Explanation: The above program first does the sorting of digits present at the unit place. Then, it performs the sorting again, using counting sort, on the digits present at tens place that is already sorted with the digits present at the unit place. Finally, the program takes the digits present at the hundredth place and does the sorting using counting sort. For simplicity, we have taken all numbers having the same number of digits. The following diagram illustrates the same.

If elements are having a different number of digits, 0 is padded to the element that has a smaller number of digits. For example, if we take 9, 343, 34 then, 9 is considered as 009, 343 as 343, and 9 as 009. Thus, we end up having an equal number of digits for each number.

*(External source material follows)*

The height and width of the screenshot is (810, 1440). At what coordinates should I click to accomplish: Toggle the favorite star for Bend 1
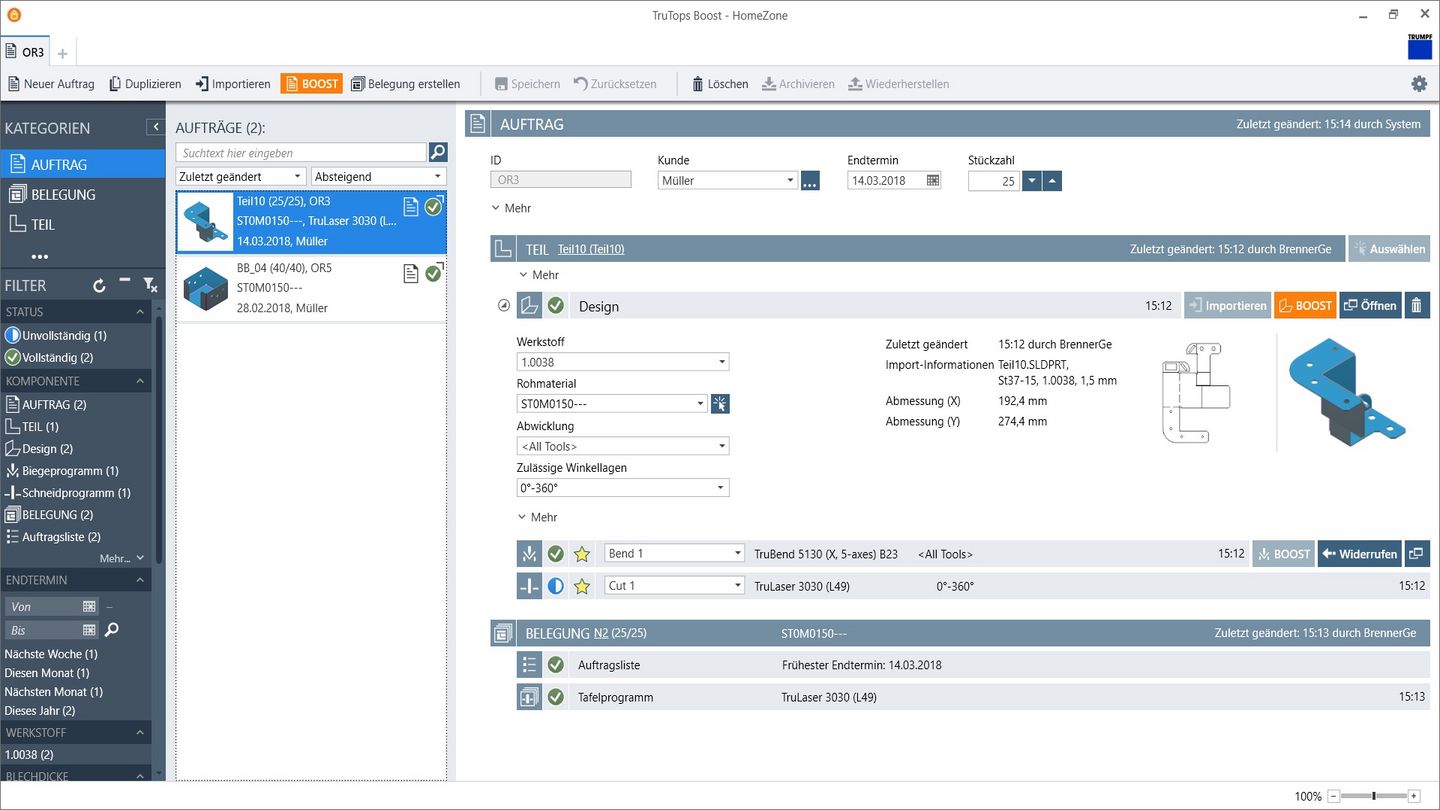(582, 554)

Radix sort is a stable sorting algorithm. It uses the concept of bucketing for placing numbers having the same LSB or MSB in the same bucket. Then counting sort decided which number to put first and which one to put later in the bucket. For a large number of inputs, it is found that the radix sort is better than quick sort. However, it is not completely true. If the number of digits increases, then quick sort takes precedence over radix sort.

Time Complexity

Let dig be the number of digits of the largest value element. Let, n be the number of elements in the given input array. Then, the total time complexity of radix sort is O(dig(n + b)), where b is the base used to represent the numbers. In our example, numbers are represented in base 10.

Space Complexity

Space complexity of the radix sort is O(n + k), where n is the total number of elements present in the array, and k is the number of digits present in the maximum element.

Conclusion

Even though the radix sorting algorithm works well than comparison algorithm, for larger numbers the radix sort operation is slow. It should be used where it is required to bucket the elements of almost same category. For lexicographical sorting of strings, the radix sort algorithm can also be used.